While you will be limited if you try to target PCL, another option is to use a Bait-and-Switch NuGet, which would be setup as follows:

  • Shared Project - Contains all your shared code
  • Android Library Project - References Shared Project, so it gets all the code
  • iOS Library Project - References Shared Project, so it gets all the code
  • PCL Project - Empty project, which only contains empty stubs for the methods

Then you create a NuGet, where the Android payload is the Android Library project, and the iOS payload is the iOS Library project.

The PCL project then only surfaces the API that is PCL compatible, but the implementation happens to use everything you need.

For bait-and-switch approach see: http://log.paulbetts.org/the-bait-and-switch-pcl-trick/

Upvotes: 6

Matt
Matt

Reputation: 4605

As the text tells you, it will automatically add silverlight because there will be no cut in functionality. So there will be no more features available.

On the other side, I would propose using Profile111 (see list in SushiHangover's answer). On the one side this allows you later adding Windows 10 as a target platform and also most PCLs seem to support this profile, since Silverlight is going to die (Silverlight 5 was last and Windows Phone is UWP)

Upvotes: 1

Gusman
Gusman

Reputation: 15161

PCL profile is (nearly) the same, including or not Silverlight, you have only acces to the PCL assemblies.

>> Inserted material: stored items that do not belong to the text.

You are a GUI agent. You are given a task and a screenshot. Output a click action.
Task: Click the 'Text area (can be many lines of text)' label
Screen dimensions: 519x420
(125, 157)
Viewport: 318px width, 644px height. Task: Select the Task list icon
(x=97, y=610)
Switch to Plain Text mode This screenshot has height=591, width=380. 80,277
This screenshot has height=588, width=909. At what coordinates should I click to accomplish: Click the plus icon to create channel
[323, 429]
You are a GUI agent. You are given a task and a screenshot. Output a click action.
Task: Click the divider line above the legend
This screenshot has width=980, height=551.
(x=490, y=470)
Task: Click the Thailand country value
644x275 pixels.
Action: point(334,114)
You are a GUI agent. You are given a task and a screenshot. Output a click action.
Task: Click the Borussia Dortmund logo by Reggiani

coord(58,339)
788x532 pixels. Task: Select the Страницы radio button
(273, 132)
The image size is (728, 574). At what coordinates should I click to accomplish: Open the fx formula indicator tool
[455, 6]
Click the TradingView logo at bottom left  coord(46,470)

But, Xamarin Forms already allows you to cope with that, on each platform you have a .Droid and .iOS project, and on these projects you can use the full .net framework.

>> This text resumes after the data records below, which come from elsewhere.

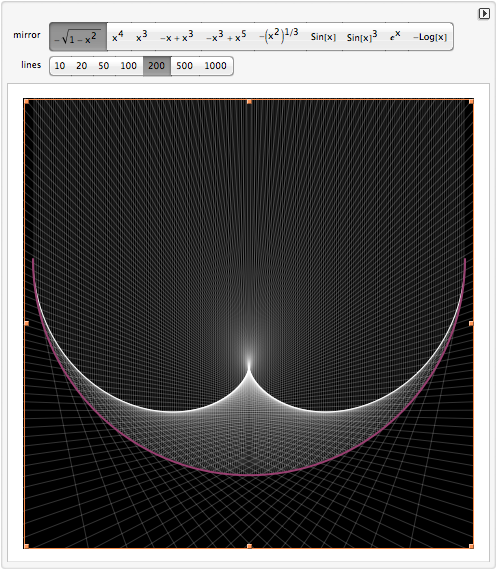The width and height of the screenshot is (497, 569).
Task: Pick the -(x²)^(1/3) mirror option
Action: pyautogui.click(x=279, y=37)
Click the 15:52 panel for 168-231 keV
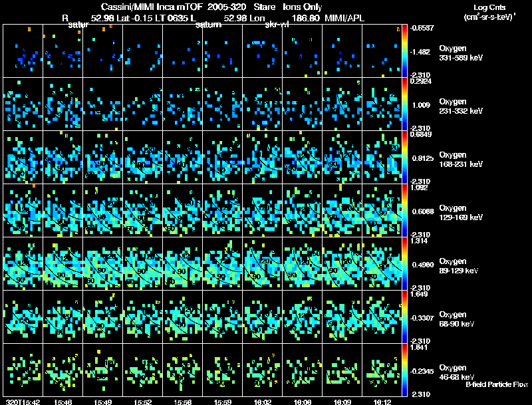 coord(143,158)
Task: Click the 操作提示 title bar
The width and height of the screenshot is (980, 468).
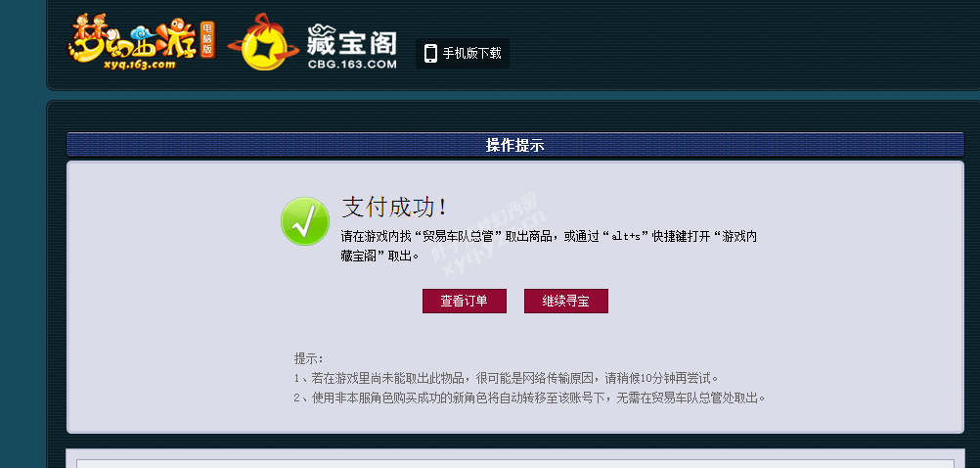Action: [x=515, y=145]
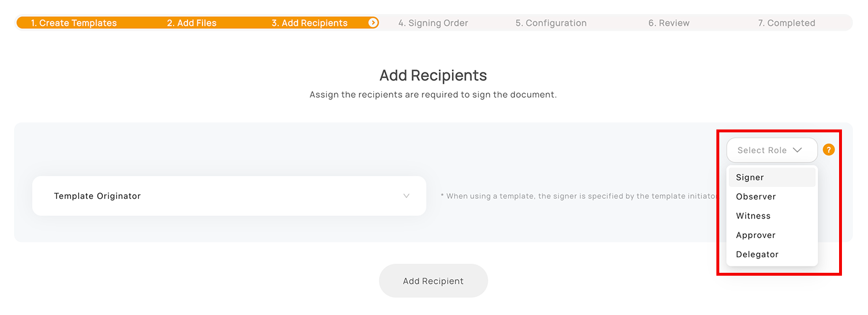Click the arrow icon after Add Recipients step
868x315 pixels.
(373, 23)
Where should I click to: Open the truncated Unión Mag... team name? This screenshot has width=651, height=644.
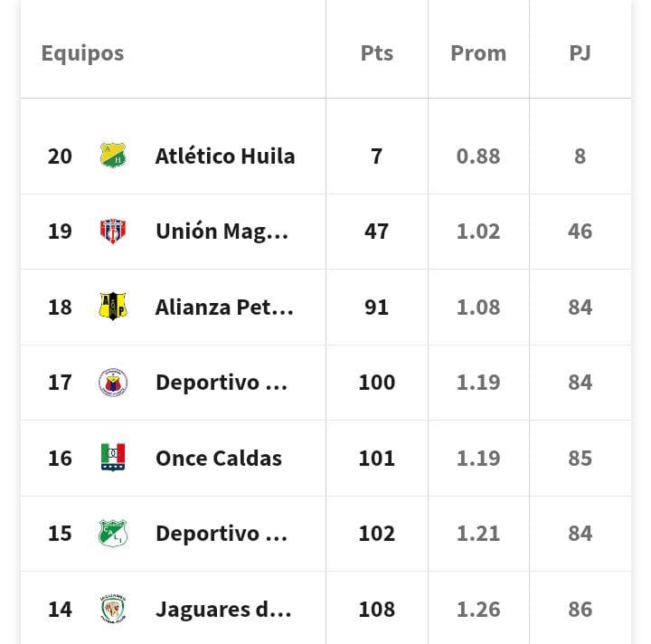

To access the code from these projects you have the Dependency Services, and if you want to use the same code for both, Android and iOS you have shared projects.

So basically, put all your shared coded in a shared project, implement an interface, register it as a dependency service, retrieve it in your Forms code and in this way you will get support for the full framework.